C'era una volta una terra strana, diversa da tutte le altre: terra d'acqua, l'ha chiamata un poeta. Era il mondo delle risaie. non le risaie come le conosciamo ora, dopo l'avvento della chimica e dei diserbanti, che le hanno trasformate in bacini spenti dove si produce il riso. Al contrario, le risaie brulicanti di vita. Ma anche di sogni. E di pensieri estremi. Pensieri che riflettono il cielo nella terra. E la terra nel cielo. Come le risaie, appunto. Anche la gente che vi abitava era gente strana. Forse per via di quei sogni e di quei pensieri. Sia come sia, da quelle parti le cose ultime, vale a dire le questioni sulla vita e sulla morte che nessun filosofo sembra piú disposto ad affrontare, ma che in fondo sono le sole degne, trovavano sempre qualcuno che osasse riproporle: un vagabondo, un vecchio prete, un agrimensore che era stato amico di Gadda, un ex calciatore della Pro Vercelli, due montanari un po' balordi come i loro nomi Luno e Laltro, e tanti ancora, per non parlare delle mondine... Come se problemi un tempo al centro dell'attenzione, ma ormai materia di favola, si fossero persi e arenati in quella regione di confine, dove le geometrie perfette dei campi aprono sull'infinito.
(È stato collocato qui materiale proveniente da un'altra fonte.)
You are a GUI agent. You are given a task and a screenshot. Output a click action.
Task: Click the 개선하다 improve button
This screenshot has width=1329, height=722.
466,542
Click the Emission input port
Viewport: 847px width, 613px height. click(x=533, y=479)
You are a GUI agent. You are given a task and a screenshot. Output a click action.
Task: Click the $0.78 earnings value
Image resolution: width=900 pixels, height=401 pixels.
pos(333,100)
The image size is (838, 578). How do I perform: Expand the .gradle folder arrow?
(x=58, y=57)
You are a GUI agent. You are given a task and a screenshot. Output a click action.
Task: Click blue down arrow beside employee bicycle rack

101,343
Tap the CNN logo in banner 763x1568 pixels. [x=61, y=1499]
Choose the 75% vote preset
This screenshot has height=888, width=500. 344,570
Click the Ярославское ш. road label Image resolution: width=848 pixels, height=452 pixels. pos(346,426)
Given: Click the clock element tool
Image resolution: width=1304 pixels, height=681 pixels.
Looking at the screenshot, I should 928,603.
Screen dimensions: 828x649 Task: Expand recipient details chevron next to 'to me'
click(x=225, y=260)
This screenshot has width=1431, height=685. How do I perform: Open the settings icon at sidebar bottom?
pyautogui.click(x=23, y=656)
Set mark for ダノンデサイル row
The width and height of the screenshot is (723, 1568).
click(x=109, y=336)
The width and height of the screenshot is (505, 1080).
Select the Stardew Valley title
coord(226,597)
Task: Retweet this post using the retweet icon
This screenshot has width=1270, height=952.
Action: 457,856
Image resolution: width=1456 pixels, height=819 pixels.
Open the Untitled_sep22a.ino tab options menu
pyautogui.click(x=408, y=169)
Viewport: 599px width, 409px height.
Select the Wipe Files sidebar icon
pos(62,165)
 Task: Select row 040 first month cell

Il protagonista di questo che è anche un romanzo filosofico - un ragazzino dai natali incerti di nome Ranabota - prende terribilmente sul serio le domande che hanno nutrito la sua infanzia e la sua adolescenza, come se ne andasse della sua stessa vita. E infatti ne va. Trascinato, piú che dagli eventi, dalla sua inquietudine intellettuale, viene a trovarsi in modo nient'affatto casuale nel luogo in cui tutti i nodi si stringono: a Sarajevo, nell'infuriare della guerra. Il suo è un disperato soccombere nella sordità generale. Ma qualcosa rimane. Qualcosa come una ferita sulla superficie del nulla.